_Instruction_
Starting at the row containing "Viewport: 994px width, 814px height." and continuing through the last row, write out each of those rows again with its request included, and shift every coordinate in the answers by -5. Leave the pictures out.

_The records_
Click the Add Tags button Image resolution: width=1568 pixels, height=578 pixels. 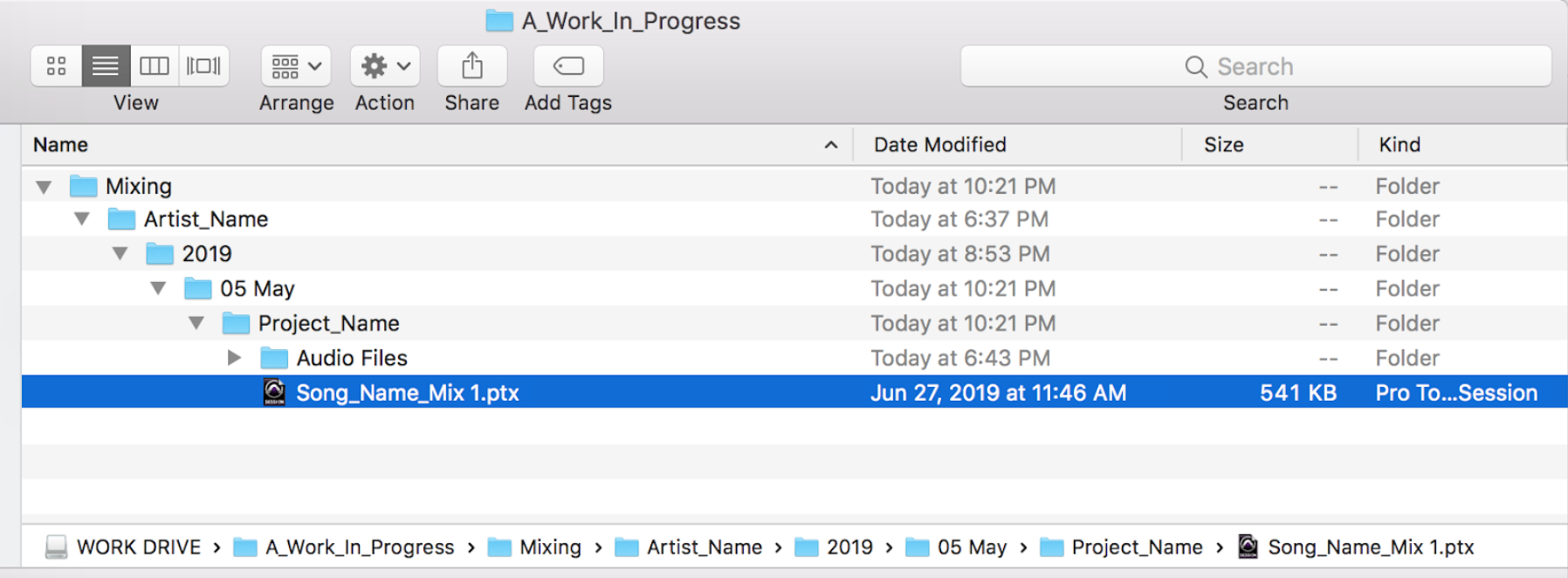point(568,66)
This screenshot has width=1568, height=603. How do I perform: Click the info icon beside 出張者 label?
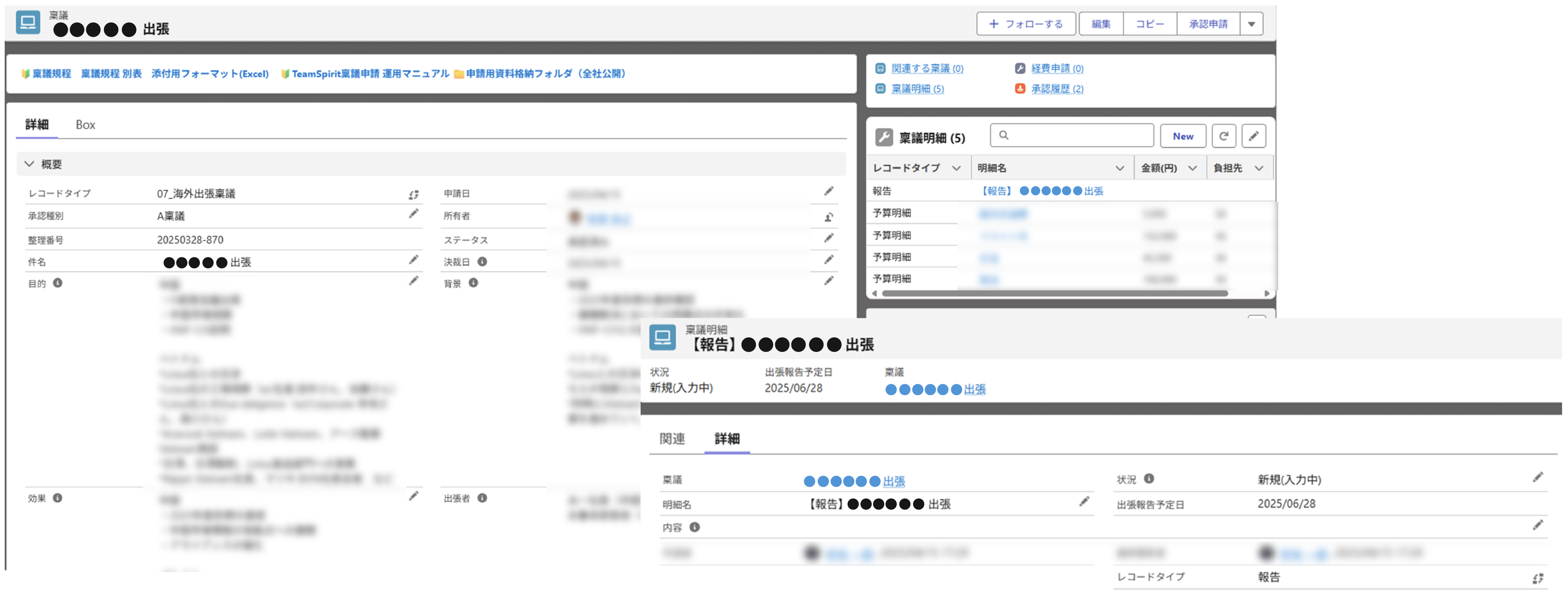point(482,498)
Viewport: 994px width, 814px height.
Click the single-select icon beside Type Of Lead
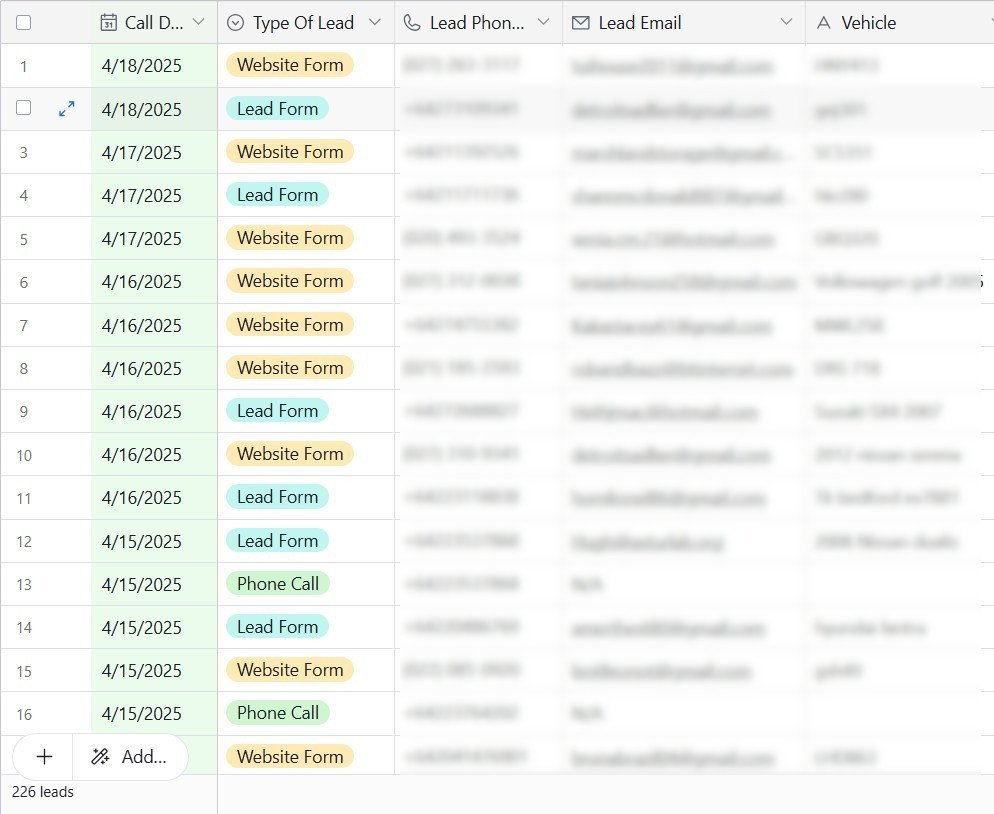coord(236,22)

_Complete answer_
Viewport: 994px width, 814px height.
Click the single-select icon beside Type Of Lead
coord(231,17)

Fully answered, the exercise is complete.